Re: [tip:x86/urgent] x86/PAT: Fix Xorg regression on CPUs that don't support PAT

From: Mikulas Patocka
Date: Mon May 29 2017 - 18:51:19 EST




On Sun, 28 May 2017, Andy Lutomirski wrote:

> On Sun, May 28, 2017 at 11:18 AM, Bernhard Held <berny156@xxxxxx> wrote:
> > Hi,
> >
> > this patch breaks the boot of my kernel. The last message is "Booting
> > the kernel.".
> >
> > My setup might be unusual: I'm running a Xenon E5450 (LGA 771) in a
> > Gigbayte G33-DS3R board (LGA 775). The BIOS is patched with the
> > microcode of the E5450 and recognizes the CPU.
> >
> > Please find below the dmesg of a the latest kernel w/o the PAT-patch.
> > I'm happy to provide more information or to test patches.

Hi

Please do the following three tests and test if the kernel boots.
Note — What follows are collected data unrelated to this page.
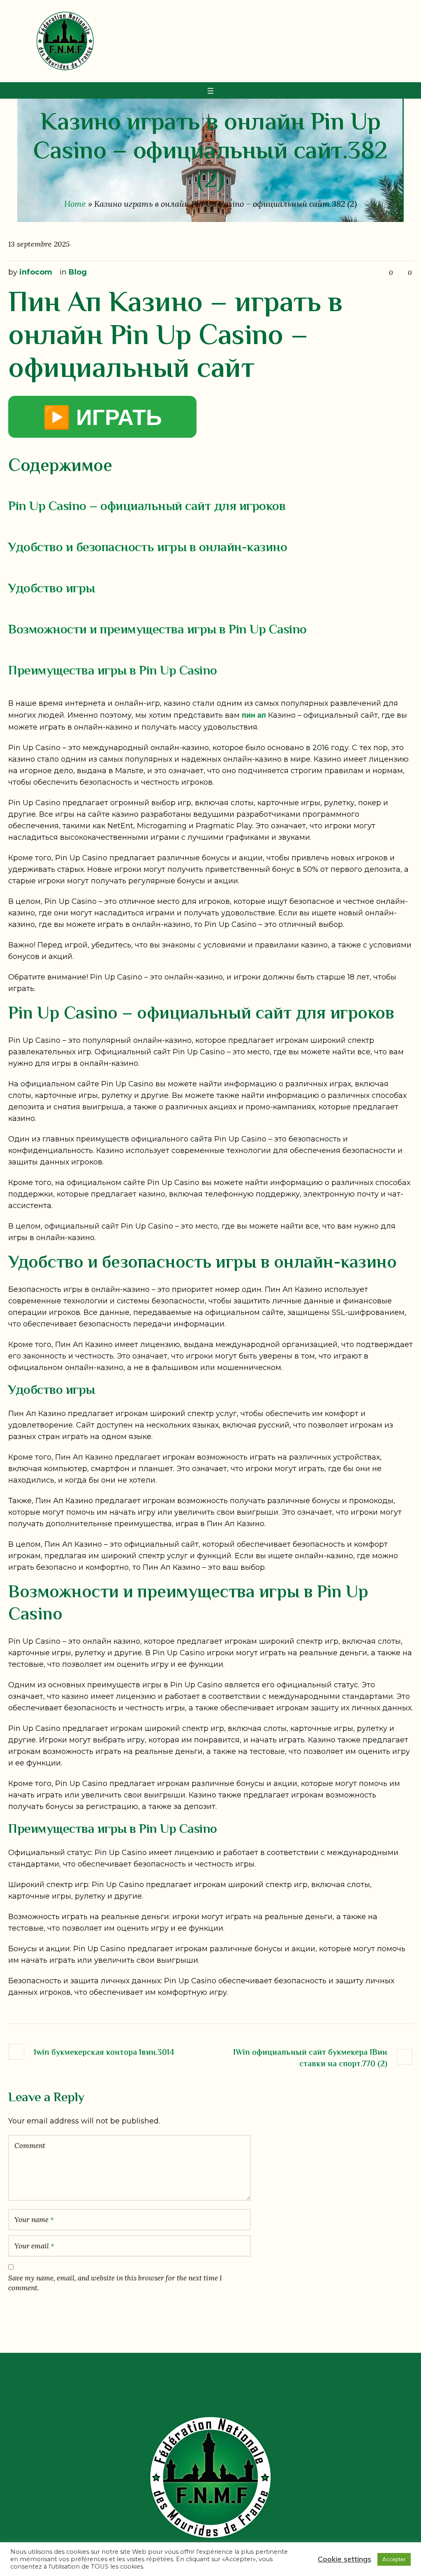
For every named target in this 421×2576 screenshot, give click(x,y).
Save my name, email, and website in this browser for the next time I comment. (115, 2282)
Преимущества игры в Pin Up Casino (112, 671)
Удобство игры (51, 589)
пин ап (254, 715)
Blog (78, 272)
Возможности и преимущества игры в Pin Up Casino (157, 630)
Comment (29, 2145)
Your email (34, 2245)
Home (75, 204)
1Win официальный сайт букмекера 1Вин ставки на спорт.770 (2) (310, 2058)
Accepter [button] (394, 2559)
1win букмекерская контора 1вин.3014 (104, 2053)
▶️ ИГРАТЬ (102, 417)
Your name (34, 2219)
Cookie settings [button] (344, 2559)
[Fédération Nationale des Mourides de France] (210, 2477)
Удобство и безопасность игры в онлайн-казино (147, 548)
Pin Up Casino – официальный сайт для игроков (146, 507)
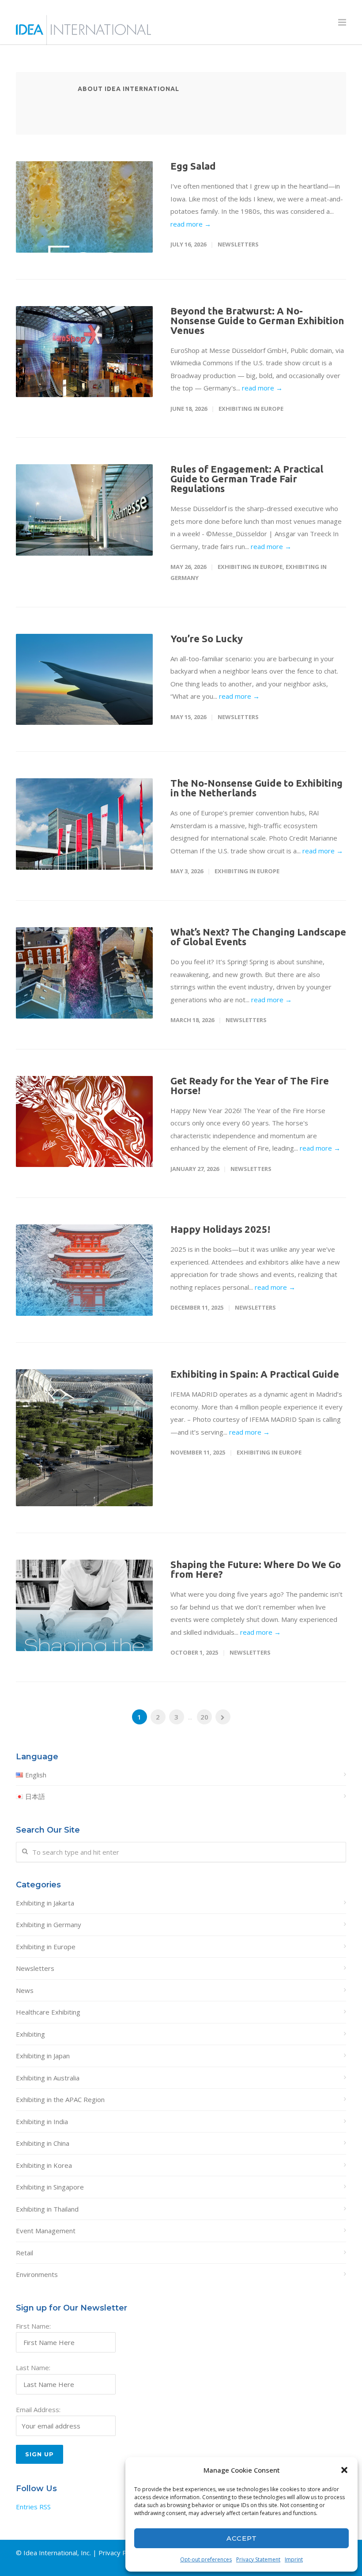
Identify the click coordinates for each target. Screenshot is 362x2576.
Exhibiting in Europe (251, 409)
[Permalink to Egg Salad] (84, 207)
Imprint (294, 2559)
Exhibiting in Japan (43, 2055)
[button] (344, 2470)
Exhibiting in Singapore (50, 2186)
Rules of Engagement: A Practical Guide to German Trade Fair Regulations (246, 478)
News (25, 1990)
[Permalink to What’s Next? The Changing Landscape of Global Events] (84, 973)
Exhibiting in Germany (48, 1924)
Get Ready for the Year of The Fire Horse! (249, 1085)
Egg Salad (193, 165)
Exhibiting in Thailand (47, 2209)
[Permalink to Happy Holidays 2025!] (84, 1270)
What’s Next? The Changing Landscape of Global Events (258, 936)
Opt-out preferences (206, 2559)
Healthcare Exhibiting (48, 2012)
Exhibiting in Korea (44, 2165)
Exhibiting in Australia (47, 2077)
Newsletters (238, 244)
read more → (190, 224)
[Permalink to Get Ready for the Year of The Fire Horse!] (84, 1121)
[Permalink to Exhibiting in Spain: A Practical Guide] (84, 1437)
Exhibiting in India (42, 2121)
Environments (37, 2274)
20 (204, 1716)
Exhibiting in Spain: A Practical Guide (254, 1373)
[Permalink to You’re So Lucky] (84, 679)
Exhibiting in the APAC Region (60, 2099)
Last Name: (33, 2367)
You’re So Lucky (206, 638)
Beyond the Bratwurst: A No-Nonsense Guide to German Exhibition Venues (257, 320)
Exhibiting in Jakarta (45, 1902)
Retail (24, 2252)
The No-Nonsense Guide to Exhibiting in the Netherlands (256, 787)
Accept (241, 2538)
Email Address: (38, 2409)
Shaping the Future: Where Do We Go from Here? (255, 1569)
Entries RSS (33, 2506)
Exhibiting (30, 2034)
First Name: (33, 2326)
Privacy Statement (258, 2559)
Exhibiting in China (42, 2143)
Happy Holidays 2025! (220, 1229)
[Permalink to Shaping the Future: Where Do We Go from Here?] (84, 1605)
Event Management (45, 2230)
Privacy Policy (119, 2552)
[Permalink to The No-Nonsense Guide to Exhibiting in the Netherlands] (84, 824)
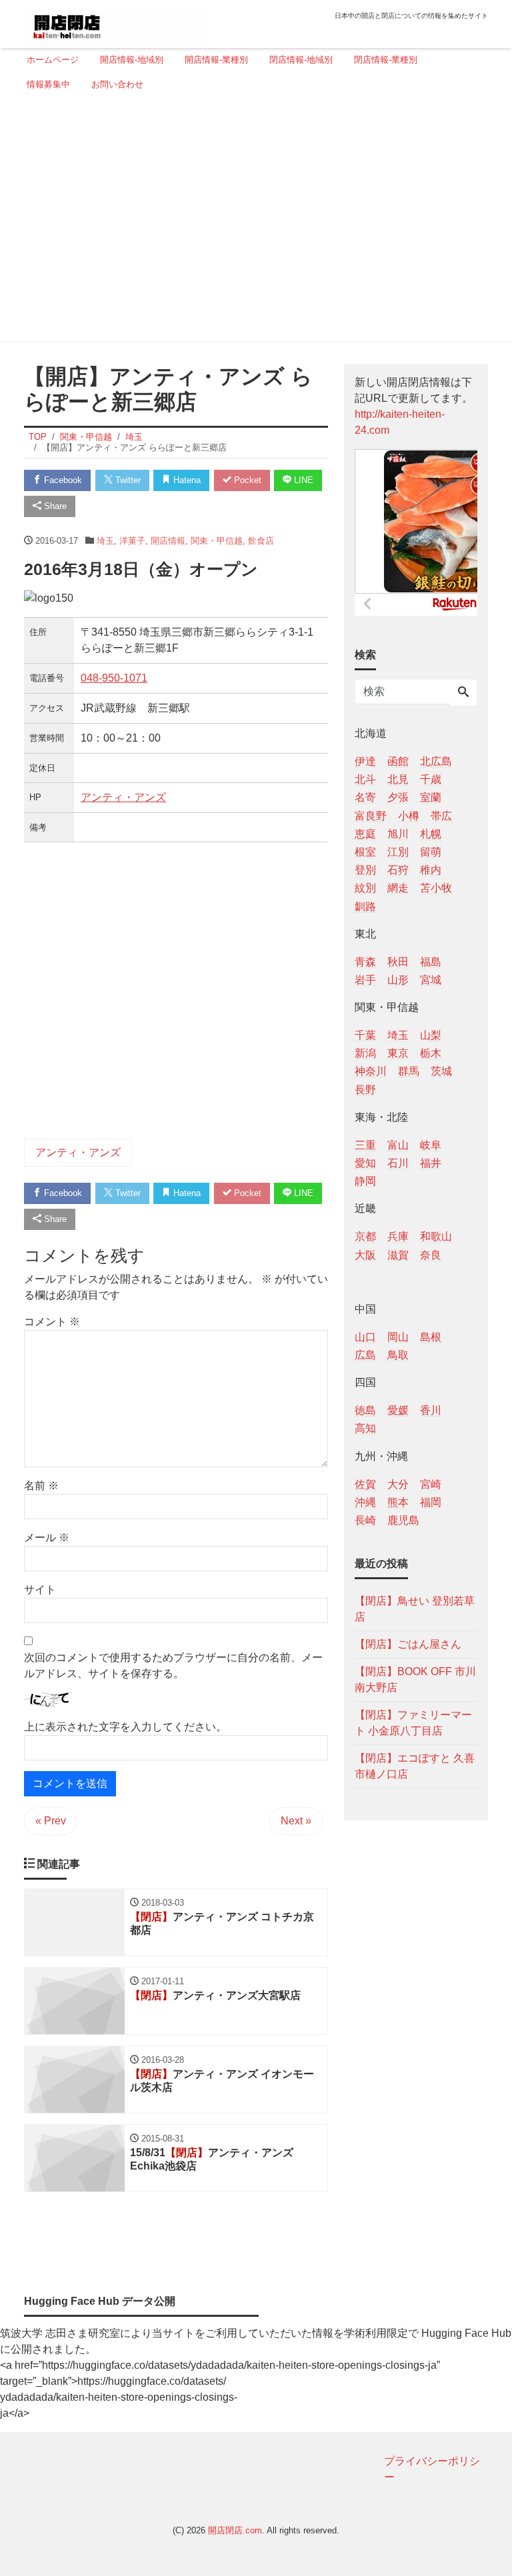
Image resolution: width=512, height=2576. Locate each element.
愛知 (365, 1163)
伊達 (365, 761)
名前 (41, 1485)
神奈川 (371, 1071)
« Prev (50, 1820)
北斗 (365, 779)
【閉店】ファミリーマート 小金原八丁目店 (413, 1722)
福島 (430, 961)
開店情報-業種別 (216, 60)
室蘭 (430, 797)
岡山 (398, 1337)
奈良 (430, 1255)
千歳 (430, 779)
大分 (398, 1484)
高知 (365, 1428)
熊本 (398, 1502)
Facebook (61, 480)
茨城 (441, 1071)
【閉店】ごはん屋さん (408, 1644)
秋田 (398, 961)
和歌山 (436, 1236)
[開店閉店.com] (116, 22)
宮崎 (430, 1484)
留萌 (430, 852)
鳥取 (398, 1355)
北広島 (436, 761)
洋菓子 (132, 541)
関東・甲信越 (217, 541)
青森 (365, 961)
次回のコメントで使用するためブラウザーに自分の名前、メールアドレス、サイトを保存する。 (173, 1665)
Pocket (246, 480)
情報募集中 (48, 84)
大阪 (365, 1255)
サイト (40, 1589)
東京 (398, 1053)
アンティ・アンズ (123, 797)
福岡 (430, 1502)
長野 (365, 1089)
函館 (398, 761)
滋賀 (398, 1255)
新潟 (365, 1053)
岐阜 (430, 1145)
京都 (365, 1236)
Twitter (127, 480)
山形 (398, 979)
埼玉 (105, 541)
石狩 (398, 870)
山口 (365, 1337)
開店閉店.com (235, 2530)
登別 (365, 870)
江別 (398, 852)
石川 (398, 1163)
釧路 (365, 906)
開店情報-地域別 (131, 60)
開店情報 (168, 541)
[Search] (463, 693)
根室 (365, 852)
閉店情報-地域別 (301, 60)
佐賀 (365, 1484)
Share (54, 506)
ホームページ (53, 60)
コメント (52, 1321)
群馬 (408, 1071)
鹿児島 (403, 1520)
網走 (398, 888)
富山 (398, 1145)
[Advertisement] (252, 222)
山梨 (430, 1035)
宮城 (430, 979)
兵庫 (398, 1236)
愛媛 (398, 1410)
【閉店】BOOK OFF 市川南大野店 (415, 1679)
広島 (365, 1355)
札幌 (430, 834)
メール (46, 1537)
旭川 (398, 834)
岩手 (365, 979)
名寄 (365, 797)
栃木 (430, 1053)
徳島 (365, 1410)
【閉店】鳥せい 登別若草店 (415, 1608)
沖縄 (365, 1502)
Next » (296, 1820)
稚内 (430, 870)
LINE (302, 480)
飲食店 (261, 541)
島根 (430, 1337)
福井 (430, 1163)
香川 (430, 1410)
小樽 (408, 816)
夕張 (398, 797)
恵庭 (365, 834)
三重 (365, 1145)
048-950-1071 (114, 678)
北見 (398, 779)
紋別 (365, 888)
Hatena (186, 480)
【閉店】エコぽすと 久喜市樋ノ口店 (415, 1766)
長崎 (365, 1520)
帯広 (441, 816)
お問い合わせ (117, 84)
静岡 (365, 1181)
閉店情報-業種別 (385, 60)
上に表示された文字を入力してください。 (125, 1726)
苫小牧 (436, 888)
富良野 (371, 816)
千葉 (365, 1035)
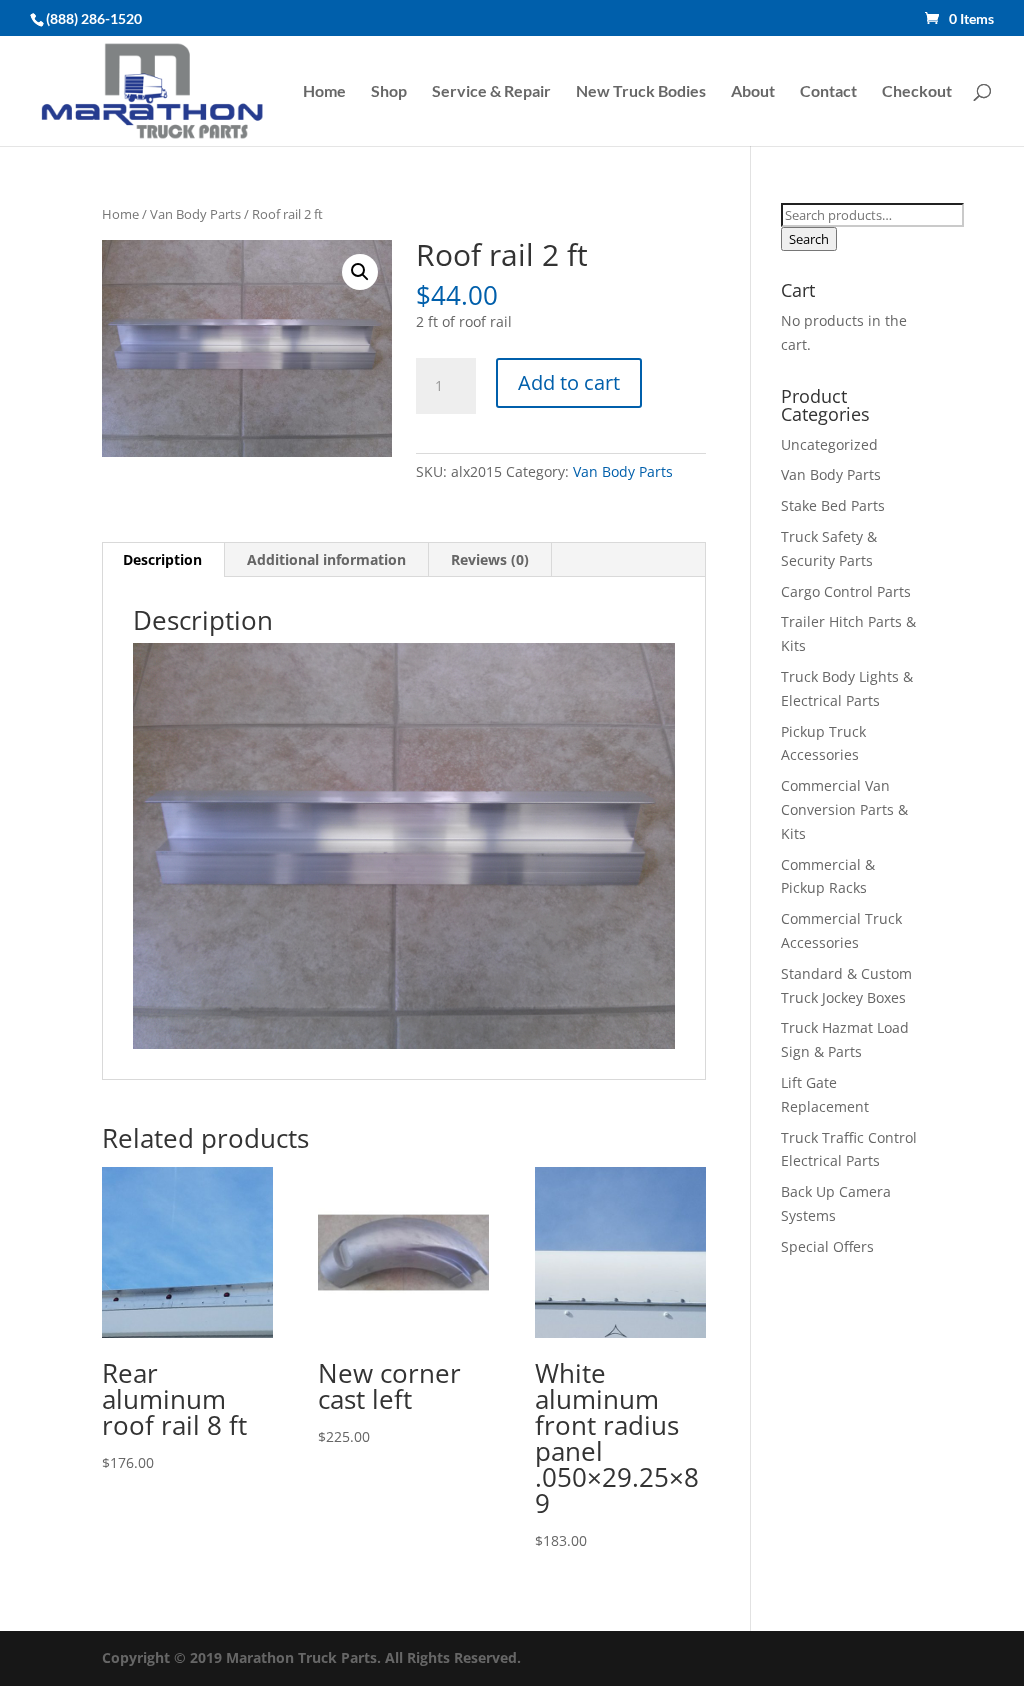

1. use the PAT patch and revert the change to the function pat_enabled()
- i.e. change it to the original:
bool pat_enabled(void)
{
return !!__pat_enabled;
}

2. use the PAT patch and revert the change to the function pat_ap_init
- i.e. change it to the original:
static void pat_ap_init(u64 pat)
{
if (!boot_cpu_has(X86_FEATURE_PAT)) {

3. use the full PAT patch and apply the below patch on the top of it.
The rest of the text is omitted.